Our demo site hosts this online demonstration of Toolchest queries, with additional documentation.
Interactive Demonstrations
- HTML result grid showing all 542 tools in the dataset.
- HTML result grid showing just the "fancy" reasoners which are written in Haskell, LISP, or Prolog
- HTML result grid showing just the "applications" (according to our taxonomy) which are written in Java
- Ugly HTML form to edit an XML description of the tools you want to see, and submit to see the results. (Instructions still needed)
Cocoon Sitemap
- You can view the ocoon sitemap used to produce these demonstrations.
Data Files
As a starting point, we use an RDF dataset of semantic tools called "Sweet Tools", compiled and maintained by Michael Bergman. (Our thanks to Mike for this very useful piece of work!). You can browse that toolset, and/or download the RDF for yourself, by going to his Sweet Tools page.

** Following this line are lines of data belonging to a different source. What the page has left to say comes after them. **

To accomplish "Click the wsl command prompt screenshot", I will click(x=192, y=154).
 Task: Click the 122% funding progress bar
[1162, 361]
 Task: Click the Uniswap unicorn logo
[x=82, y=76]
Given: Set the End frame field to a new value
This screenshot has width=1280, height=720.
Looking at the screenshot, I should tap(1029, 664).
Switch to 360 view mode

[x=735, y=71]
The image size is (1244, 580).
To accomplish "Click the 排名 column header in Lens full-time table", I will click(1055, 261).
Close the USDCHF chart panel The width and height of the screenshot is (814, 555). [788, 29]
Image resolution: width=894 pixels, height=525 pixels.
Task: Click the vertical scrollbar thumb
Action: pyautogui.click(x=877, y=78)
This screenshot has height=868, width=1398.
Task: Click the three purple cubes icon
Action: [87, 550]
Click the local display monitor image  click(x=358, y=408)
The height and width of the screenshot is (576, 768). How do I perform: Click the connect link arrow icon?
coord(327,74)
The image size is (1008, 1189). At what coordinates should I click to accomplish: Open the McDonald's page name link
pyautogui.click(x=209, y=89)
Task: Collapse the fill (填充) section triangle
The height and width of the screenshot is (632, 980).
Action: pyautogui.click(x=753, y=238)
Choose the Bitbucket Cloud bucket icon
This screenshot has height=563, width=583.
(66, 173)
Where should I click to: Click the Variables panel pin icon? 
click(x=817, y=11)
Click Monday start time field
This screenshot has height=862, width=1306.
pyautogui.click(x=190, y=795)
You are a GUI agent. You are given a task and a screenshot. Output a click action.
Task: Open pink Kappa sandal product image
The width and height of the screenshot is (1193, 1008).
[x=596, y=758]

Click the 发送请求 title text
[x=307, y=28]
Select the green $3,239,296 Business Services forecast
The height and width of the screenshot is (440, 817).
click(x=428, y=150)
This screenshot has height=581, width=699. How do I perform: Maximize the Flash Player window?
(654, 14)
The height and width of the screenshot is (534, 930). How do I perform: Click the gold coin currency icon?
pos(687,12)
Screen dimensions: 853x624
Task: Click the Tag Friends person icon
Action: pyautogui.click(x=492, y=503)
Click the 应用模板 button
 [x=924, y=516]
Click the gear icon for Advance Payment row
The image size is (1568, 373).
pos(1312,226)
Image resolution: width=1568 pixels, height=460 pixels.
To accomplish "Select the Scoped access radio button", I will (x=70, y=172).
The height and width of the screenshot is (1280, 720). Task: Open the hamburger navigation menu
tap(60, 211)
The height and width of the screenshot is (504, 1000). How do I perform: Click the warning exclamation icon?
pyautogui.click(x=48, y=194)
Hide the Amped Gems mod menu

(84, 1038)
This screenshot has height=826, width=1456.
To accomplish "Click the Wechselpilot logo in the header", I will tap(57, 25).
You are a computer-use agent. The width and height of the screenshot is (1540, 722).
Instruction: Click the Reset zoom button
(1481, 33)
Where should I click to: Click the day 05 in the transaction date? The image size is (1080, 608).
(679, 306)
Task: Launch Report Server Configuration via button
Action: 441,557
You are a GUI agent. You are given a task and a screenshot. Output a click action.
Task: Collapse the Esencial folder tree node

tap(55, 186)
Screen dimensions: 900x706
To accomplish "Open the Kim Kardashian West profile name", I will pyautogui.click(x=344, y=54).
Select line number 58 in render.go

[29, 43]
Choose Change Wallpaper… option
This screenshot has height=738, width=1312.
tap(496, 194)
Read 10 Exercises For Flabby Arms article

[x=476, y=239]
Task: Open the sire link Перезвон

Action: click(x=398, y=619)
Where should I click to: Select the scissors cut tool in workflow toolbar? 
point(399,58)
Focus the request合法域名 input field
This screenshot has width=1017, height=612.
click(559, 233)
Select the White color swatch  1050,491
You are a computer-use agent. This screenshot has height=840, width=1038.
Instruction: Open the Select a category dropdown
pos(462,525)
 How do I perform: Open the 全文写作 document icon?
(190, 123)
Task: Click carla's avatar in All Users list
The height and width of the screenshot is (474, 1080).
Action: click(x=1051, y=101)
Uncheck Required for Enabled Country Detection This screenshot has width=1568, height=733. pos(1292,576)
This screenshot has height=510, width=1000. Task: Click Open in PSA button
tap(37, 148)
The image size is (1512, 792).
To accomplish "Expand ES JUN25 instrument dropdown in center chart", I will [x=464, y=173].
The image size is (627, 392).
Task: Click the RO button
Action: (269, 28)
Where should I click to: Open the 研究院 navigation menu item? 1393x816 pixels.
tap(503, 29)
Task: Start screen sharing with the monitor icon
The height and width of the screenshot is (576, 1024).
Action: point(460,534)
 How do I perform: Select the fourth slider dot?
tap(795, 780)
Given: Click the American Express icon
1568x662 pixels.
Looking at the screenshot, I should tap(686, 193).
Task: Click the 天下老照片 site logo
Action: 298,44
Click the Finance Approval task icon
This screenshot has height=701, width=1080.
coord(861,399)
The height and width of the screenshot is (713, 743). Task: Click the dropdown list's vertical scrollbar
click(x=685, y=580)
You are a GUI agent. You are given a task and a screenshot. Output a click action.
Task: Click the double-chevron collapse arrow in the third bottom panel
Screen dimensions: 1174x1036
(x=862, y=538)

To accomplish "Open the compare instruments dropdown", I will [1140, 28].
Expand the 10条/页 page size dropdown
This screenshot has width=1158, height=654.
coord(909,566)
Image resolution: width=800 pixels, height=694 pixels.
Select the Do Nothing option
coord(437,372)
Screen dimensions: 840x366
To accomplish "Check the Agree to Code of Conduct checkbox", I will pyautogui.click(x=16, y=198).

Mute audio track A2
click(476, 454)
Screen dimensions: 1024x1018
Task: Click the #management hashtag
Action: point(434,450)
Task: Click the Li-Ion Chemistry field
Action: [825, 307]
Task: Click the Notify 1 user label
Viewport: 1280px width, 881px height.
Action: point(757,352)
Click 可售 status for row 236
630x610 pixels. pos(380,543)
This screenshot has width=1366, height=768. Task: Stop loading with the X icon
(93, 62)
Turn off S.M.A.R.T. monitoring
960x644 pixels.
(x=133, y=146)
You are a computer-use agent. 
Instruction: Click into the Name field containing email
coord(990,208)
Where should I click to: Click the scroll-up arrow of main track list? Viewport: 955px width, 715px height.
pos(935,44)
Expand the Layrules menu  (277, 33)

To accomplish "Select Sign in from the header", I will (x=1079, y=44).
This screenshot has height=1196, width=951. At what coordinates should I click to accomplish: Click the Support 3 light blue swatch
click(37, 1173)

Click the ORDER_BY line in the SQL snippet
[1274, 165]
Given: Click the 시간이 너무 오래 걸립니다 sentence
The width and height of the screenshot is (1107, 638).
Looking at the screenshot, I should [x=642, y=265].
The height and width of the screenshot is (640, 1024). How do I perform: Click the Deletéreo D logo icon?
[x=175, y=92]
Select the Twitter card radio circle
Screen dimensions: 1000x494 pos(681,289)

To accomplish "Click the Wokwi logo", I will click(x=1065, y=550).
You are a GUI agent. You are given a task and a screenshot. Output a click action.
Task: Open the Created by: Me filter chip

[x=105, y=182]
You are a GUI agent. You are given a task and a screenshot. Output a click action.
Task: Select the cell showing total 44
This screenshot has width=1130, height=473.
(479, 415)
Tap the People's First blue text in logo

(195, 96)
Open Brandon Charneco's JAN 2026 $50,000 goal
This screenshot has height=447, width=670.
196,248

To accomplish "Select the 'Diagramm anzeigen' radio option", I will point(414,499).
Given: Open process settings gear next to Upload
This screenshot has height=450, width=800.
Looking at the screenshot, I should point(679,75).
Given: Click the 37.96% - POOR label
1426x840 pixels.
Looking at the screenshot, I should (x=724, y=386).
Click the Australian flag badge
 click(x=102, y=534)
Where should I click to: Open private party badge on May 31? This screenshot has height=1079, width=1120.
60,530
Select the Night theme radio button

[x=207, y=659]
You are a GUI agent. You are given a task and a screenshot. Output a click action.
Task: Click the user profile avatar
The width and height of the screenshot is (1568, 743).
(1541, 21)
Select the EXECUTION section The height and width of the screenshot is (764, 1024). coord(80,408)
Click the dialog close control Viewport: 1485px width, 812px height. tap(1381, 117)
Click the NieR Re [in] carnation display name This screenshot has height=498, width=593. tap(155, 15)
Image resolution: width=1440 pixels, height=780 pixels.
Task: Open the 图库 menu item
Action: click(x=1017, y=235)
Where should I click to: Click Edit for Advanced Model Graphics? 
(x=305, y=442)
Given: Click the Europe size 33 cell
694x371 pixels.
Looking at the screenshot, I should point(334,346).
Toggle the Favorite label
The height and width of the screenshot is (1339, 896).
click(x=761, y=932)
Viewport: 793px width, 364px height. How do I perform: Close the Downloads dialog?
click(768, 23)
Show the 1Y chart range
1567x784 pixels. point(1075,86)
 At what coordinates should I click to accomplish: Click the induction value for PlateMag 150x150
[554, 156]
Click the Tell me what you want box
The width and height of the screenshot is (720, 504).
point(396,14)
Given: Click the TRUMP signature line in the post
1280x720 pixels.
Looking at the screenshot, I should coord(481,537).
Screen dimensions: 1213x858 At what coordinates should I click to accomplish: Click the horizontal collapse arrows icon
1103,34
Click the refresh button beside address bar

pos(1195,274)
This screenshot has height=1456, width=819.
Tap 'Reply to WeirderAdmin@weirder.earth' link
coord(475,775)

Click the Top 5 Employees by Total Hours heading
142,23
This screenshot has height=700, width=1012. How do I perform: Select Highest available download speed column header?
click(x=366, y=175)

We are currently using version 9 of this dataset, published on 2007-06-19, which contains descriptions of 542 Semantic Web related software tools.
This dataset is distributed under the terms of the Creative Commons Attribution-Noncommercial-Share Alike License, version 2.5.
The Toolchest application allows the user to query this dataset, and view the returned subset of tools, filtered and sorted according to the user's preferences. The user is able to specify filter criteria along two axes:
- Functional category of tool.
- Programming language the tool is primarily written in.
In the sw_tools datafile, the Category and Lanuage values are RDF-literal properties that take on string values. In more formal versions of this demo, we alias those strings with URI's, but that step is omitted here to keep our descriptions short and to the point.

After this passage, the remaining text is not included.